#### What to work on
Take the data below and extract the lines from the one with "Click the DR info tooltip icon" to the one with "This screenshot has height=521, width=1127.", inclusive, exactly as written.

#### Recorded information
┏━━

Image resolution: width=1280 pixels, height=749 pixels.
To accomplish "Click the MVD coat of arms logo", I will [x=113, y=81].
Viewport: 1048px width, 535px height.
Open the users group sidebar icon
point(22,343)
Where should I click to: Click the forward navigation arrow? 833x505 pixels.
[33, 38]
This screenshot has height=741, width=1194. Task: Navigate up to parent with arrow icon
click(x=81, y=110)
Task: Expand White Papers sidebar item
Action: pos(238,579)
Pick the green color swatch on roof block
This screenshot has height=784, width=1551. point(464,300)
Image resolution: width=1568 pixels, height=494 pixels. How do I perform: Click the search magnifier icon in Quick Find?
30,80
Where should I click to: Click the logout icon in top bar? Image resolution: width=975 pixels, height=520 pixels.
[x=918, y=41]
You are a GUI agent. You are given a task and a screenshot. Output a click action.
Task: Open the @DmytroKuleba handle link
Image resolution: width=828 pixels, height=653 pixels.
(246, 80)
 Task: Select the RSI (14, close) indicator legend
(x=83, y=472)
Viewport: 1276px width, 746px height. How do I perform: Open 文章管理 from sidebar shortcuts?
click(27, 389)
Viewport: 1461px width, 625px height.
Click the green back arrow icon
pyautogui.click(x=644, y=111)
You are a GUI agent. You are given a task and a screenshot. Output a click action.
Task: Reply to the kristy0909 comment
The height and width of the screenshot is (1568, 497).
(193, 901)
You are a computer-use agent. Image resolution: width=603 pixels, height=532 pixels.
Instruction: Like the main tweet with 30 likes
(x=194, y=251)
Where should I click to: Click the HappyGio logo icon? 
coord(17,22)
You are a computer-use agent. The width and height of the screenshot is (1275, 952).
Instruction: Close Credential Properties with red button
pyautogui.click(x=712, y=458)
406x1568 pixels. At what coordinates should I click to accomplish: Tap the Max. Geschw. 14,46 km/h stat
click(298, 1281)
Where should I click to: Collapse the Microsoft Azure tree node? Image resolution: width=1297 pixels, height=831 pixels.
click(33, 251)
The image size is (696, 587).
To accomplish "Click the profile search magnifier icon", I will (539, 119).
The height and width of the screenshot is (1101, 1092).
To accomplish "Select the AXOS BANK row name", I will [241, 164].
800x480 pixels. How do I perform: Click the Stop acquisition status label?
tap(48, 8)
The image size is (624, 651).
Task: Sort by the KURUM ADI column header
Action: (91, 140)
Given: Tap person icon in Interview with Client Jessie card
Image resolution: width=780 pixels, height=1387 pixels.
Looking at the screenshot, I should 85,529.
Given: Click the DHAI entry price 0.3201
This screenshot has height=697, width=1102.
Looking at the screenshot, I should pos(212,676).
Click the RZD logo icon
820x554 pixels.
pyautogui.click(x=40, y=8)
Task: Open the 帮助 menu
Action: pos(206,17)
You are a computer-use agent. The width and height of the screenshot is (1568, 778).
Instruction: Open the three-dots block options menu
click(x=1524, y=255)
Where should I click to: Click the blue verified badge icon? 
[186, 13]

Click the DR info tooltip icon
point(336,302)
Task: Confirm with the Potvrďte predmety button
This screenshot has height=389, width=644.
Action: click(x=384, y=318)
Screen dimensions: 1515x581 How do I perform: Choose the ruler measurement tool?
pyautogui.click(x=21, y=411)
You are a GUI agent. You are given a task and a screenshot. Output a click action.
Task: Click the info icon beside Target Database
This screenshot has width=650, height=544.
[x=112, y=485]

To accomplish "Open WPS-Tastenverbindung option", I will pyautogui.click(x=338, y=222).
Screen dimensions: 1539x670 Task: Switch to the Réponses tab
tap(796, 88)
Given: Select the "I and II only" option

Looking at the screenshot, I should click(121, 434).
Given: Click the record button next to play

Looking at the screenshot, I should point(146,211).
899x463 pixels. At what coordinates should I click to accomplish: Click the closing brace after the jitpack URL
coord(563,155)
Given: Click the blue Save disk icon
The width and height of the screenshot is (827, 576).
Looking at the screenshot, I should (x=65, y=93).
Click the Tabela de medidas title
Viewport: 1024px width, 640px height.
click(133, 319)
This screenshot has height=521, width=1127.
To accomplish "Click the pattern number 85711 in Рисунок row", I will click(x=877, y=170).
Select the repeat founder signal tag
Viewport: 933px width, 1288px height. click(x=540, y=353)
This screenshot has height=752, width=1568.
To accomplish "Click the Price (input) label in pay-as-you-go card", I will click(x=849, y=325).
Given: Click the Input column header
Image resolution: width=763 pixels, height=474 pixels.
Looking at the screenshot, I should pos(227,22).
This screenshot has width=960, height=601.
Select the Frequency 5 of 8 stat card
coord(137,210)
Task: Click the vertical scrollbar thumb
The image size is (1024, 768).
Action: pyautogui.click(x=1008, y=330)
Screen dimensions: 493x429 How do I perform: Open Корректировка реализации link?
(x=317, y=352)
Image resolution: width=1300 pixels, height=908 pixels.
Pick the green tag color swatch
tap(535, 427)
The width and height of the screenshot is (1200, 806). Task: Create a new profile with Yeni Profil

┗━━

#### Exercise response
Click the DR info tooltip icon
point(336,302)
Task: Confirm with the Potvrďte predmety button
This screenshot has height=389, width=644.
Action: click(x=384, y=318)
Screen dimensions: 1515x581 How do I perform: Choose the ruler measurement tool?
pyautogui.click(x=21, y=411)
You are a GUI agent. You are given a task and a screenshot. Output a click action.
Task: Click the info icon beside Target Database
This screenshot has width=650, height=544.
[x=112, y=485]

To accomplish "Open WPS-Tastenverbindung option", I will pyautogui.click(x=338, y=222).
Screen dimensions: 1539x670 Task: Switch to the Réponses tab
tap(796, 88)
Given: Select the "I and II only" option

Looking at the screenshot, I should click(121, 434).
Given: Click the record button next to play

Looking at the screenshot, I should point(146,211).
899x463 pixels. At what coordinates should I click to accomplish: Click the closing brace after the jitpack URL
coord(563,155)
Given: Click the blue Save disk icon
The width and height of the screenshot is (827, 576).
Looking at the screenshot, I should (x=65, y=93).
Click the Tabela de medidas title
Viewport: 1024px width, 640px height.
click(133, 319)
This screenshot has height=521, width=1127.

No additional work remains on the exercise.